The Pittsburgh Steelers uncharacteristically were willing to give up a second-round pick and a third-rounder next year in order to move up 10 spots in the first round back in April. They did this because they knew that is what it would cost to get the player they wanted, Michigan inside linebacker Devin Bush.
Considering the hype and the cost of the move, it’s understandable that the rookie is a frequent subject of conversation. But he is also making himself the subject of conversation with his play, coming off his first AFC Defensive Player of the Week nod after recording seven tackles, an interception, and a fumble recovery for a touchdown in the Steelers’ victory over the Los Angeles Chargers.

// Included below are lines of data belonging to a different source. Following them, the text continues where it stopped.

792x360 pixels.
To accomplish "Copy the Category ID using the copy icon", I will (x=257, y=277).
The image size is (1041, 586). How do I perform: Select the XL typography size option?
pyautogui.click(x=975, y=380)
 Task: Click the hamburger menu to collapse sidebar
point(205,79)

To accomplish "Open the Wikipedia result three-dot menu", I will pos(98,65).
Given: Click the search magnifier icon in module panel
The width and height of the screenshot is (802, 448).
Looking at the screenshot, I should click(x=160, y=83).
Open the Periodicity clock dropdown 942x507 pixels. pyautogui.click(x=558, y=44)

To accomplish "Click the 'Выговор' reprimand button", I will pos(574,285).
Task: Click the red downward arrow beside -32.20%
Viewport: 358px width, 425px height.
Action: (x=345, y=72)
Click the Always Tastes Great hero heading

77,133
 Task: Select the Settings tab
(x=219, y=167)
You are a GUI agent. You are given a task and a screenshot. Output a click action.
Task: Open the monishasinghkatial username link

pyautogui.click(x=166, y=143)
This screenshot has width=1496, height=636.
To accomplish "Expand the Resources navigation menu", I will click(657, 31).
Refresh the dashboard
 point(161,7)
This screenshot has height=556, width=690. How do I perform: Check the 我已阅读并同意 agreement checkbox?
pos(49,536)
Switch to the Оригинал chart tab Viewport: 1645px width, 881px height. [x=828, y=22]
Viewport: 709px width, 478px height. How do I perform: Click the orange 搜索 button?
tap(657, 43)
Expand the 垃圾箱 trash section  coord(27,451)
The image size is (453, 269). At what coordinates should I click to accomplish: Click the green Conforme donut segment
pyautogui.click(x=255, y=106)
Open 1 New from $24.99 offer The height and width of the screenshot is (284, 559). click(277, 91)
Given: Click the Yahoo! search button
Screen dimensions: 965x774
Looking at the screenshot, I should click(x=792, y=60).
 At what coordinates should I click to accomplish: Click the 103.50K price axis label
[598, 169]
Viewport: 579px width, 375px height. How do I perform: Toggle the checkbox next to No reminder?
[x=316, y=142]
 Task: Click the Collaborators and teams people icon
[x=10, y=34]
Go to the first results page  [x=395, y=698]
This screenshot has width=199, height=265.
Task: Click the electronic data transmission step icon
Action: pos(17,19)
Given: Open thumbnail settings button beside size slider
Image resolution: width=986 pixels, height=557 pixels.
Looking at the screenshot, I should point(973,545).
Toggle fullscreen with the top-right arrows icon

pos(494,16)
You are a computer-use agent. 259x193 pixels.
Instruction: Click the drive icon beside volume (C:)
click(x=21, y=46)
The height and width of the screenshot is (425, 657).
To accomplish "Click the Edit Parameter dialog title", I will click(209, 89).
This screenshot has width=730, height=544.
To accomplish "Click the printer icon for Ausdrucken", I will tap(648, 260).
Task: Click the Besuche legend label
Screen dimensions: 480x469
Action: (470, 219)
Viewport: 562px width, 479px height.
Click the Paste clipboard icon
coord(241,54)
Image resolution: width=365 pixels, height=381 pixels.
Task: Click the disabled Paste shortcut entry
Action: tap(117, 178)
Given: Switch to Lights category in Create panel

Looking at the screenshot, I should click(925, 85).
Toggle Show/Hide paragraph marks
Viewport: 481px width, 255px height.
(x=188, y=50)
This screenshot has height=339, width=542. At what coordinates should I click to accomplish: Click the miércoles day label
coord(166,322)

None of that was new for Bush, though. In fact, he leads all rookies and is in the top five in the league with 52 tackles on the season. He also has two interceptions, and while he has yet to produce a fumble himself, he has recovered four of them, which is a pretty key ingredient in turning a loose ball into a takeaway.
The last time a rookie inside linebacker played as much and really made an impact was back in 2001, when Bill Cowher was the Steelers head coach, and Kendrell Bell ended up winning the Defensive Rookie of the Year Award. He was asked about Bush during an appearance yesterday on The Fan, and if he was surprised by his early success.
“I’m not surprised by it. I thought he was a very dynamic player in college. I think what you’ve seen right here from Week One to where he is right now, just how much more comfortable he is”, Cowher told his hosts.
“You saw Week One he’s jumping up to the line and sitting on a crossing route because he’s got so many people in his ear telling him this, telling him that. I think as he settles into this position, he’s going to be a special player for a long time. So that’s not surprising, and I think he’ll continue to get better”.
He was asked if Bush would have started on one of his defenses as a rookie, as they had a history back then of not playing rookies, Bell being an obvious exception. He never answered that question, but he did explain what he looks for in a rookie before trusting him on the field.
“That he understood his responsibilities, number one. And then at that point, you try to be careful with how much you give him”, he said. “The one thing you don’t want him out there doing is thinking too much. You just want him out there playing. Just play, be instinctive, because that’s why you are who you are”.
“So that being said”, he concluded, “you want to make sure that they’re comfortable, you don’t want to ask them to do too much. But you just want them to be on the field because they have a way of making plays”.